3) Directional Routing in Transformers

  • Adds a small router that suppresses learned head-space directions; routing becomes load-bearing (router-off collapses recall/induction).
  • Reports large domain perplexity reductions (31–56%) with ~3.9% parameter overhead.
  • Provides built-in, causally manipulable “directions” as interpretability hooks.
  • Skepticism: limited seeds/scales; PPL gains didn’t translate to multiple-choice benchmark gains.

4) TARo: Token-level Adaptive Routing for LLM Test-time Alignment

  • Learns per-token mixing between base and reward logits, avoiding brittle fixed interpolation in test-time alignment.
  • Reports large MATH500 gains (e.g., 32.0% → 54.4% for Llama-3.1-8B in Table 1) and weak-to-strong transfer to larger backbones.
  • Useful for deployments where retraining is costly but decoding-time steering is feasible.
  • Skepticism: depends on reward model quality/domain bias; full-logits routing can hurt throughput.
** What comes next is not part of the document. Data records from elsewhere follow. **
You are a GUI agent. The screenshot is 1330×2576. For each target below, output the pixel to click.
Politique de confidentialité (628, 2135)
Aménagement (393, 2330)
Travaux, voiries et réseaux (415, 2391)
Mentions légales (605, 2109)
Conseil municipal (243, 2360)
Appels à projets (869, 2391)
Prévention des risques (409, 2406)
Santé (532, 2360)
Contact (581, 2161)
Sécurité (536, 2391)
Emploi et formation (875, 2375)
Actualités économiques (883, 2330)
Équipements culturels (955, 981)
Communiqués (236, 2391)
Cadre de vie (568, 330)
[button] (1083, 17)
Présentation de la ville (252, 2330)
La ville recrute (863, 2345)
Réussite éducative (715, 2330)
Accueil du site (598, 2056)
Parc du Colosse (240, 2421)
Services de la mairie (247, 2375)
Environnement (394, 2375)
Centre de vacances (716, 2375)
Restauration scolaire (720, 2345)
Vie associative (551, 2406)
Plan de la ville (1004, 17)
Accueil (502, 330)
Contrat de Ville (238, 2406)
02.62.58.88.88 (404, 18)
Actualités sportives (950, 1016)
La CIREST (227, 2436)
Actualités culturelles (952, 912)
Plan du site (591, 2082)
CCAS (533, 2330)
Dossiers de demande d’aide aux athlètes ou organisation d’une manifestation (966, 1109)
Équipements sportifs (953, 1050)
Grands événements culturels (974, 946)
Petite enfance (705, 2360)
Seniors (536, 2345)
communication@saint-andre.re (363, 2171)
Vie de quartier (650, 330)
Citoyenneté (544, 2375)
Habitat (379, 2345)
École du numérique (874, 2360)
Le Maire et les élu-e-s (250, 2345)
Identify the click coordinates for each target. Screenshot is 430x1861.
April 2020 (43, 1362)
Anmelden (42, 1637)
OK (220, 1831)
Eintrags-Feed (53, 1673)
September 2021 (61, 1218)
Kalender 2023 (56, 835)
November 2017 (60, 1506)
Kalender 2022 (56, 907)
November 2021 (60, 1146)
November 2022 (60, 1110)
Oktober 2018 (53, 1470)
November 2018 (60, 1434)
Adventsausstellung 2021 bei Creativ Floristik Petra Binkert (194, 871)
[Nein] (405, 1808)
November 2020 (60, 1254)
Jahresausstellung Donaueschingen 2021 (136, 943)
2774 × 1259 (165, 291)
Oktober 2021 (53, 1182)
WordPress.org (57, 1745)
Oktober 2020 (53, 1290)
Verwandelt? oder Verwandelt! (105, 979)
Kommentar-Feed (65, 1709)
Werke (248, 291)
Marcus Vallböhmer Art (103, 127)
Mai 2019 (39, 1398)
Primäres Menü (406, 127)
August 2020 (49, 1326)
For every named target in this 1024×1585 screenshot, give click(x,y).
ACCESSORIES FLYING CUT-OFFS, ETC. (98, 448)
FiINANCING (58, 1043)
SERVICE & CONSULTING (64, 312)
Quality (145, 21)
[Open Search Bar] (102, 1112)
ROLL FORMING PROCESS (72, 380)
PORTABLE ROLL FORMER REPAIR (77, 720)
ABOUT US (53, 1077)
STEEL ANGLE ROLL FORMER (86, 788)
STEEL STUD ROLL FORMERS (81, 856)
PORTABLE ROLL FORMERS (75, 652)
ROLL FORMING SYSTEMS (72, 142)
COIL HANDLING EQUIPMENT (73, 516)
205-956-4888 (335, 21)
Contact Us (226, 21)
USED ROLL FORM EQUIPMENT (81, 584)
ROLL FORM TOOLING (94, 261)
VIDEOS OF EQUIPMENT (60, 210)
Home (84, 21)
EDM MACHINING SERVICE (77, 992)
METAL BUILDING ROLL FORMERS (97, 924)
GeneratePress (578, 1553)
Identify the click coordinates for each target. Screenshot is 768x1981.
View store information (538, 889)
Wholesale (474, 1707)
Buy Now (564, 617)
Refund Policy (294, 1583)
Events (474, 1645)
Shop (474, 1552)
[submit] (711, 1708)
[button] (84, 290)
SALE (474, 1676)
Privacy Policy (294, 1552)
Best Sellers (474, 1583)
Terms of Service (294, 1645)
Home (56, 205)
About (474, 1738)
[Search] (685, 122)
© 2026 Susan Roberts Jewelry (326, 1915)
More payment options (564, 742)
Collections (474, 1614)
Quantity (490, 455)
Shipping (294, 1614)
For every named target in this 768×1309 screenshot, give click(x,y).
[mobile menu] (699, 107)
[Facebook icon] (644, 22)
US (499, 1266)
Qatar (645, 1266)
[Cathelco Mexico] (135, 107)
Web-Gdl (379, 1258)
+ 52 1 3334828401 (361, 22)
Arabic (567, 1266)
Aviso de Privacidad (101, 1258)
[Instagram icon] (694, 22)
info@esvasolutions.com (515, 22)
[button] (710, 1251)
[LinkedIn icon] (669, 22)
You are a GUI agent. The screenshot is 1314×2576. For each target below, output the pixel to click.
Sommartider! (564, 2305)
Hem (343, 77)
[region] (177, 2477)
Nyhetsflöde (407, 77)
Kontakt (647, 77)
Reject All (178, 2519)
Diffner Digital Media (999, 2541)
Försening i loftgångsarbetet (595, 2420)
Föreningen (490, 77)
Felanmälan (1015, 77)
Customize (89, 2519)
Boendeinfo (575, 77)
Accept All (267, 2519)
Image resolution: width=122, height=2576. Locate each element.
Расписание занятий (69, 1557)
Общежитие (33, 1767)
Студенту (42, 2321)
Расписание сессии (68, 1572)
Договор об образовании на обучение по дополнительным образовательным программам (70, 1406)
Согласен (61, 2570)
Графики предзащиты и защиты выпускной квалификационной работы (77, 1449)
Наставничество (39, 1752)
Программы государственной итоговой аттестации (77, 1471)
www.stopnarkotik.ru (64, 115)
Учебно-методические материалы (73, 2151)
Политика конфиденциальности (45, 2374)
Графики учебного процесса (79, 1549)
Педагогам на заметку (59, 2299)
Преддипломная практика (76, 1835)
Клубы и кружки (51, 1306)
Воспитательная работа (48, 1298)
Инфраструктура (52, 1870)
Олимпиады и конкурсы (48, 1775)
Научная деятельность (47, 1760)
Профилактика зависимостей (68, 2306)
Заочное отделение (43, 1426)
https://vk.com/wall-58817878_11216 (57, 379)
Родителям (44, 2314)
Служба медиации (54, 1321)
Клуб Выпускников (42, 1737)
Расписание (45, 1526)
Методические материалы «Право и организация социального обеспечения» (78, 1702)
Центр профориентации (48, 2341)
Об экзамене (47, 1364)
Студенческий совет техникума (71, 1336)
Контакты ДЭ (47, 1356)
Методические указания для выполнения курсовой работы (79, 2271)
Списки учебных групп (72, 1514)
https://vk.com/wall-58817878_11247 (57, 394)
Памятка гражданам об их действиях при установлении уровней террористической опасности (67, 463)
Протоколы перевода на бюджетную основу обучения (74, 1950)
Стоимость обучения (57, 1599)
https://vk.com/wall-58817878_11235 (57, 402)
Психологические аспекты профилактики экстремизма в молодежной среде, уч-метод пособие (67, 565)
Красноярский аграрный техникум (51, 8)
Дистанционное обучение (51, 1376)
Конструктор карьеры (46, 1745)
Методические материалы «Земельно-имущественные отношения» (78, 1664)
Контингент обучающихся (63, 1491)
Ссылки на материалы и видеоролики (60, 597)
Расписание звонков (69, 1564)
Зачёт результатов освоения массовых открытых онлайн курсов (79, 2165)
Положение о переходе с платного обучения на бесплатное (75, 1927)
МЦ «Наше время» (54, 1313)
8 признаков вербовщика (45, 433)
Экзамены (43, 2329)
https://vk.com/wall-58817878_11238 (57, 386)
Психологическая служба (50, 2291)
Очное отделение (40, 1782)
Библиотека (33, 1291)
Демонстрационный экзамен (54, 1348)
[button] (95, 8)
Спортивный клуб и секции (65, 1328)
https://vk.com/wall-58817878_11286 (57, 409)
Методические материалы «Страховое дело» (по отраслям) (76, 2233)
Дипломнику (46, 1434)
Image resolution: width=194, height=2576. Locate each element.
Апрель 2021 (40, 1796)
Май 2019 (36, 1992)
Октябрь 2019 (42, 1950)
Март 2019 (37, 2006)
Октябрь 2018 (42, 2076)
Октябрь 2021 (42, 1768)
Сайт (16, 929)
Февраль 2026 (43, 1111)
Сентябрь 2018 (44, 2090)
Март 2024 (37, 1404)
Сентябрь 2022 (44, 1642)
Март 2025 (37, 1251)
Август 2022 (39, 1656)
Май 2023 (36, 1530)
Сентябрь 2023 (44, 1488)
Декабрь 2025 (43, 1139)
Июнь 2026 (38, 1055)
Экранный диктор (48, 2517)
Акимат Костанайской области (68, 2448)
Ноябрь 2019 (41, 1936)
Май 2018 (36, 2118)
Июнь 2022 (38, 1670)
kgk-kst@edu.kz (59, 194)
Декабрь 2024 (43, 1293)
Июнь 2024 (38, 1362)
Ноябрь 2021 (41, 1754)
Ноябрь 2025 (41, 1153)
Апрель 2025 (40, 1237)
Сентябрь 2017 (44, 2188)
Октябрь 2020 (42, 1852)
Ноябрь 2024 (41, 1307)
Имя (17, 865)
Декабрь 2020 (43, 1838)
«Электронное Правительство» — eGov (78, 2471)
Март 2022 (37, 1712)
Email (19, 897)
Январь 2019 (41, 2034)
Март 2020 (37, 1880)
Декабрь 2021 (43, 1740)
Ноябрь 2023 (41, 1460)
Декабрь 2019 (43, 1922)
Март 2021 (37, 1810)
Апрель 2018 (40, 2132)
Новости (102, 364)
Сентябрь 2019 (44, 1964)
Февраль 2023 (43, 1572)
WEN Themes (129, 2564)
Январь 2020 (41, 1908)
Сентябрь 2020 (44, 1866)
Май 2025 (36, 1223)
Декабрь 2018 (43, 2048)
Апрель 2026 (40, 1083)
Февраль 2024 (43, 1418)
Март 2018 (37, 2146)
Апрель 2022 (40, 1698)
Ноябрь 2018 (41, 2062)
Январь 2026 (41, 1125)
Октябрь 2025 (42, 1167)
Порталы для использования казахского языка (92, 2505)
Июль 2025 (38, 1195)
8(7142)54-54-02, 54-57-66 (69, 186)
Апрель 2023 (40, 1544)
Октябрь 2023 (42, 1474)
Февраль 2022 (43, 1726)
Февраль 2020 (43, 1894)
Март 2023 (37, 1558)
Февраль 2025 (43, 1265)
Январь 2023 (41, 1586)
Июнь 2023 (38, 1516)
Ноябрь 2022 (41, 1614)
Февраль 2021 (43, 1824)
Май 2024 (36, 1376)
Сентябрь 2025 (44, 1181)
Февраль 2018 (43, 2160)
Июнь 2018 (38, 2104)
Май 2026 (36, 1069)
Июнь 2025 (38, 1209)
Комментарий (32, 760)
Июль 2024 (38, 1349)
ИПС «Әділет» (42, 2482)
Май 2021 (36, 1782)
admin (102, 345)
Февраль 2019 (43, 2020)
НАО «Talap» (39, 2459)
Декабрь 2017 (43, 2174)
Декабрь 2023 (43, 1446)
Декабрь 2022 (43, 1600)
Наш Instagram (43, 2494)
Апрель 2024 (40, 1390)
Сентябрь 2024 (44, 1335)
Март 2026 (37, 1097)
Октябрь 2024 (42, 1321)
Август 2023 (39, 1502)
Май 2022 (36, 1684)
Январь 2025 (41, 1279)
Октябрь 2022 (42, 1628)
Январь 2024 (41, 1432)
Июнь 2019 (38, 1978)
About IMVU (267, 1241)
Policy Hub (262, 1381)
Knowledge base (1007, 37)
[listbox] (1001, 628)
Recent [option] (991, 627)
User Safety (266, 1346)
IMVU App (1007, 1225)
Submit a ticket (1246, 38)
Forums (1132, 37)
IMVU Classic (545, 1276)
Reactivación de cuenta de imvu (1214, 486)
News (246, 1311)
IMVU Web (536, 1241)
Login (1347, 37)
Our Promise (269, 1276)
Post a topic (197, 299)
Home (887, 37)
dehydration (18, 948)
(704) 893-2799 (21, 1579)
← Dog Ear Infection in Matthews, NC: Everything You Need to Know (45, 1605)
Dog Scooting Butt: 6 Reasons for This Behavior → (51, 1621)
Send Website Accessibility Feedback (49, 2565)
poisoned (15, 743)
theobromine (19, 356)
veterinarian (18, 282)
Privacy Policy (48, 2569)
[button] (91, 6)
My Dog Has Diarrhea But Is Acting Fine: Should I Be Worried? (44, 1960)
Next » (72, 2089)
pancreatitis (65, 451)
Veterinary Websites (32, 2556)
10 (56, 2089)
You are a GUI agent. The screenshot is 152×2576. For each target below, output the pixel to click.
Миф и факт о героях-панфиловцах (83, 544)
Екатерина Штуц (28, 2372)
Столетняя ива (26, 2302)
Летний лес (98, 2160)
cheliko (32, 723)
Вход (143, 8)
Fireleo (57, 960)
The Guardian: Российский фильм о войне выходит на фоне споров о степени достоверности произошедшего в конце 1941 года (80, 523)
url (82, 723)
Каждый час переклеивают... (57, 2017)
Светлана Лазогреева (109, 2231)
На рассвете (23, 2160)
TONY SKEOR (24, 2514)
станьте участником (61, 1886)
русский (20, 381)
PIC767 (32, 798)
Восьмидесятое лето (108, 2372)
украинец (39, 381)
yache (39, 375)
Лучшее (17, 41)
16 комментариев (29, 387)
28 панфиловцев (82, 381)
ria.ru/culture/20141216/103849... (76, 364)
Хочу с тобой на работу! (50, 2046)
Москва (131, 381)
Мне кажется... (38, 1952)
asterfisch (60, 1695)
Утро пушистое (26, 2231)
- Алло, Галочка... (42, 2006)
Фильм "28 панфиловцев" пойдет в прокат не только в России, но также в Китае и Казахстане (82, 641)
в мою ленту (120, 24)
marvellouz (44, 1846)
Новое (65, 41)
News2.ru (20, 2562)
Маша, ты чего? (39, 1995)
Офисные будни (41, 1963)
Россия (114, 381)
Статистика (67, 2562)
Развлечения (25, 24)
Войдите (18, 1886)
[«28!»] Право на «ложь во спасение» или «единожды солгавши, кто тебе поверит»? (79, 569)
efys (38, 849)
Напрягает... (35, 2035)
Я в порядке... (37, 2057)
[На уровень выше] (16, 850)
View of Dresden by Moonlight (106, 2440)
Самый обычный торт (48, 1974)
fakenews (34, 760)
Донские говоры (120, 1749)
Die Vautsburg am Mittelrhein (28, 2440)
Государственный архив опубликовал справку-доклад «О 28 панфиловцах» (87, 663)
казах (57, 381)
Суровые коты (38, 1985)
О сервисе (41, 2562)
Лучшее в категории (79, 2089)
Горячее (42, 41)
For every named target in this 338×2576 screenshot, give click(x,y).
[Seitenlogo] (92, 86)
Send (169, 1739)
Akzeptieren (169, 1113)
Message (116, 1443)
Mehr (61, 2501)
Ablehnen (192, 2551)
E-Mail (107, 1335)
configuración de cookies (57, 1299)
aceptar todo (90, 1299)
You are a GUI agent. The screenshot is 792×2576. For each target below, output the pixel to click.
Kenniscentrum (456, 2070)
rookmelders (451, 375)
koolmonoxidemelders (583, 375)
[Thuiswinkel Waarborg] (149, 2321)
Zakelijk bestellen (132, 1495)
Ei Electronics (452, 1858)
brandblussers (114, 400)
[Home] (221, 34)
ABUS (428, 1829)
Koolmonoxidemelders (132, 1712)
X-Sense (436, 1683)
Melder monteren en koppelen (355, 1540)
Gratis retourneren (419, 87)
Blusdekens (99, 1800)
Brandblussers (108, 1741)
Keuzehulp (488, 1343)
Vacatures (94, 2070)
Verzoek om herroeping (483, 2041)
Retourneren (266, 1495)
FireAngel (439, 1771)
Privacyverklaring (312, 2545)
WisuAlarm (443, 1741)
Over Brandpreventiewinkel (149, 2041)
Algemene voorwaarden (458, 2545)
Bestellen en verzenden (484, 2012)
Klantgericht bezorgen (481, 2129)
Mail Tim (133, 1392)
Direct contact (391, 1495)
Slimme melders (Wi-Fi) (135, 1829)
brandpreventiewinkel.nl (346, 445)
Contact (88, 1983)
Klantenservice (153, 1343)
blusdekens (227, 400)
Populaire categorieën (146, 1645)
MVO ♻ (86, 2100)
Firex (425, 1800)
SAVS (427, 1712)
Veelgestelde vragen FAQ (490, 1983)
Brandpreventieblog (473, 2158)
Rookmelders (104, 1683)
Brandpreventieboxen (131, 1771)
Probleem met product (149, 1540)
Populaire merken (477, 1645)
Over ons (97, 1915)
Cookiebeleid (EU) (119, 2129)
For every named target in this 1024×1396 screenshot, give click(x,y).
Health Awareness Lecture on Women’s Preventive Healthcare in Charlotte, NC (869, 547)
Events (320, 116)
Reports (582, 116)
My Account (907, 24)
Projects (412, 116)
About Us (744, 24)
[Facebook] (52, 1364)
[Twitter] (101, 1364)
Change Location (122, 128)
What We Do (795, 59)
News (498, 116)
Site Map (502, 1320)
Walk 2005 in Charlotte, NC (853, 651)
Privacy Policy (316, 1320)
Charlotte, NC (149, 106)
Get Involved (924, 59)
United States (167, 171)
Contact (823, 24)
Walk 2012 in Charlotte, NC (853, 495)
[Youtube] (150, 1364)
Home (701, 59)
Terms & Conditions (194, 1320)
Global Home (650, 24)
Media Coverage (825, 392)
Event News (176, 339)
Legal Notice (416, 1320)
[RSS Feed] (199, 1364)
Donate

5) The Impact of Ideological Discourses in RAG: A Case Study with COVID-19 Treatments

  • Shows RAG can propagate ideological stance from retrieved texts; adding explicit LMDA descriptions generally amplifies alignment.
  • Provides a concrete methodology (LMDA + controlled retrieval + semantic/lexical similarity + ANOVA) to quantify steering.
  • “Why now”: RAG is ubiquitous in production; this highlights a governance gap beyond hallucinations.
  • Skepticism: domain-specific corpus and curated exemplar selection; effects may vary with retrieval/reranking choices.

5) Practical next steps

  • For any safety-critical assistant, prototype a generate–verify–revise controller with: (i) explicit intermediate schema, (ii) deterministic constraint checks, (iii) bounded retries, (iv) refusal/handoff policy when unresolved.
  • Add a pre-retrieval answerability / premise-check gate to RAG pipelines to reduce false-premise overclaiming (explicitly flagged as a key failure mode in tiered retrieval verification).
  • Treat retrieval corpora as untrusted inputs: implement retrieval governance (source allowlists, ideology/bias detectors, chunk-level provenance) and test for stance steering under controlled retrieval poles.
  • If running multi-agent workflows, instrument token spend by sync boundary and test coherence-style invalidation vs broadcast; verify invariants (single-writer, version monotonicity, staleness bounds) before rollout.
  • When using test-time alignment, replace fixed mixing with adaptive routing (token-level α) and measure not just accuracy but throughput cost and OOD behavior.
  • For VLM robustness, expand evaluation beyond single corruptions to composed pipeline shifts (CoDA-style) and temporal drift (T-QPM-style); track early/late timestep metrics.
  • For embodied agents, report embodied-efficiency metrics (jerk, path length, completion time, action rate) alongside inference metrics before claiming “efficiency improvements.”

Generated from per-paper analyses; no external browsing.